Sorties les mercredis 25 février 2009 et 7 juin 2023


 


Dans ce nouveau film où il revient comme acteur et réalisateur, Clint Eastwood peaufine son autoportrait en héros cassé par la vie mais debout, et avec quelle stature, pour une nouvelle fois mettre à nu le mythe américain. Gran Torino est encadré par deux enterrements, celui de Walt Kowalski (Clint Eastwood) à la fin, celui de sa femme au début. Entre les deux, le fils d’émigré polonais catholique prend la mesure de ce qui change dans son environnement direct et met en scène sa propre fin dans une marche vers la rédemption d’une vie qui aurait pu n’être que banale, oubliable.


 

Désormais seul dans son pavillon de banlieue ordinaire, il bichonne sa Gran Torino, modèle Ford produit entre 1968 et 1976, qu’il a construite sur les chaines du géant automobile. Sur le porche de sa maison, passant sa petite tondeuse dans son minuscule jardin, il observe, désorienté, le va-et-vient de ses voisins venus de l’Asie du Sud-Est, issu d’un peuple dont il n’arrivera jamais à prononcer le nom, les Hmong.


 

Vétéran de la guerre de Corée, il a gardé en bouche tous les noms péjoratifs destinés à désigner ces Asiatiques si difficile à comprendre, si étrangers à son système de valeurs plombées de certitudes. Mais en même temps, il rejette sa propre famille de bons Américains très middle-class qui ne songe qu’à le guider gentiment vers une de ces villes pour retraités en fin de vie au soleil de l’Arizona, en attendant le petit héritage à sa mort et le passage de la Gran Torino à la petite fille.


 

Walt en est à ce moment de la vie où désabusé, malade, il sait qu’il n’en a plus pour longtemps. Le jeune prêtre de la paroisse vient le visiter à la demande de l’épouse morte pour lui porter un soutien spirituel. Il n’y a que le coiffeur italien avec qui il peut se quereller gentiment qui trouve grâce à ses yeux.


 


 

Clint Eastwood excelle à camper ce personnage bourru, raciste, individualiste avec une délectation à jouer avec sa propre image, celle qu’il a traînée dans sa longue filmographie. L’autodérision donne lieu à de savoureux moments de comédie, en particulier dans ses rapports avec ses voisins.


 

Petit à petit, la comédie laisse la place à un propos plus grave, quand la cohabitation avec les petits gangs du quartier (blacks, hispanos, asiatiques) empiètent sur son territoire.
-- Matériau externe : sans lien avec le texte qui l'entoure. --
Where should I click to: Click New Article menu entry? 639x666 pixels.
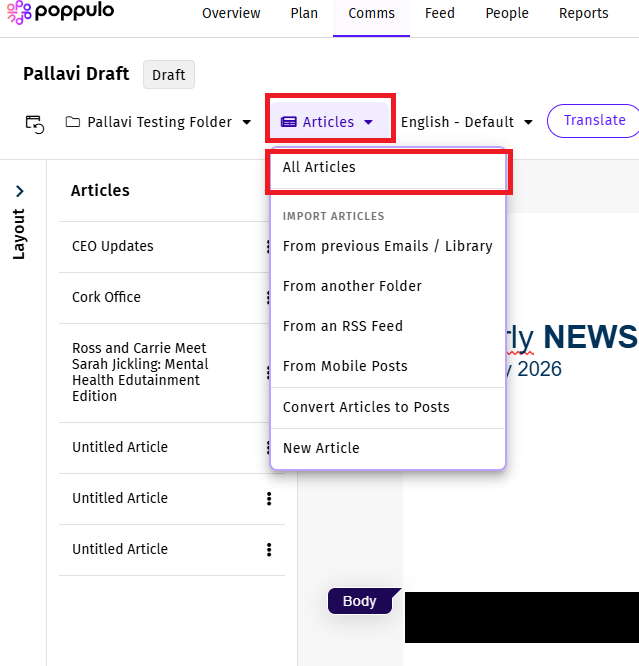point(321,448)
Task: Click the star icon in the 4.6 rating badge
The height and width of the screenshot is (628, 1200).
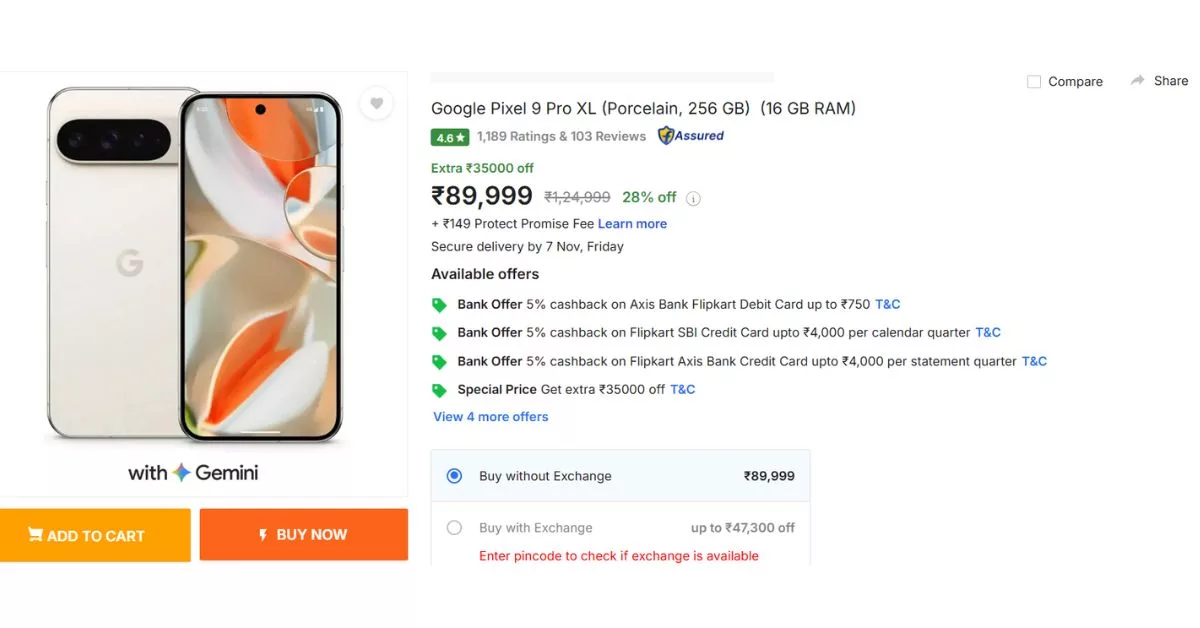Action: pos(458,135)
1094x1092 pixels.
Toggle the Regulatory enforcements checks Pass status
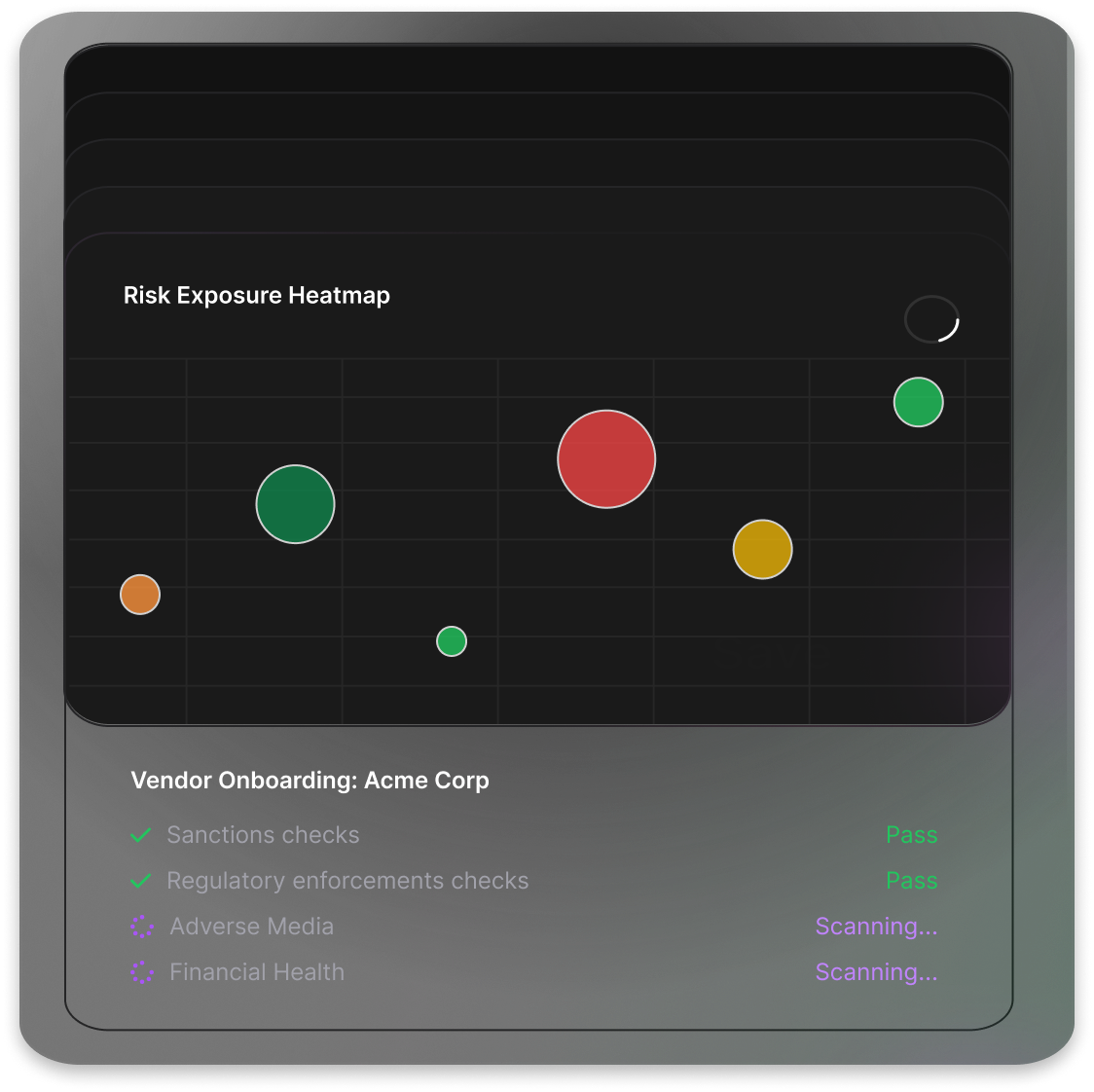pos(911,881)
Le fils des voisins (Tao), sous la pression de copains désœuvrés tente de voler sa Gran Torino. Sa sœur tente d’amadouer Walt. Ainsi, les rapports avec la famille des voisins prennent une autre tournure.


 


 

Une brèche s’ouvre dans l’armure des certitudes de Walt. Il prend Tao sous son aile, lui apprend à travailler de ses mains. Walt est initié à la cuisine, à la civilisation hmong. Dans sa lutte pour protéger Tao, plus tard pour venger Sue qui a été violée et laissée gravement amochée par ses agresseurs, il met en scène lui-même ce qui pourrait être un règlement de comptes classique.


 

Tant du point de vue psychologique que scénaristique, Clint Eastwood se plaît à prendre le contre-pied des règles hollywoodiennes. Même si le ton du film tourne au mélodrame dans ce qu’il a de plus fort, il y a pour lui l’importance de laisser sa trace, de donner à son personnage une dimension plus ample que celle du héros classique. La volonté de transmettre par le biais de Tao d’autres valeurs que celles que représente sa propre famille, par son ouverture à ses mystérieux voisins, Clint Eastwood se livre à une mise à plat, à une critique sans concessions de l’Amérique telle qu’il l’observe.


 

Sans concession par rapport à lui-même, ce qui donne d’autant plus de prix à son propos. Le sacrifice final peut paraître pessimiste au premier abord. Mais il le filme de manière magistrale, dans une simplicité qui ouvre les portes à une émotion pure. Et il nous laisse sur un testament qui s’apparente à une transmission à la génération qui suit, mission qu’il semble s’être fixée depuis au moins Million Dollar Baby (2004).

Bernard Nave
Jeune Cinéma n°322-323, printemps 2009


Gran Torino. Réal : Clint Eastwood ; sc : Nick Schenk & Dave Johannson ; ph : Tom Stern ; mont : Joel Cox & Gary Roach ; mu : Michael Stevens & Kyle Eastwood. Int : Clint Eastwood, Ahney Her, Bee Wang, John Carroll Lynch, Doua Moua, Christopher Carley, Chee Thao (USA, 2008, 111 min).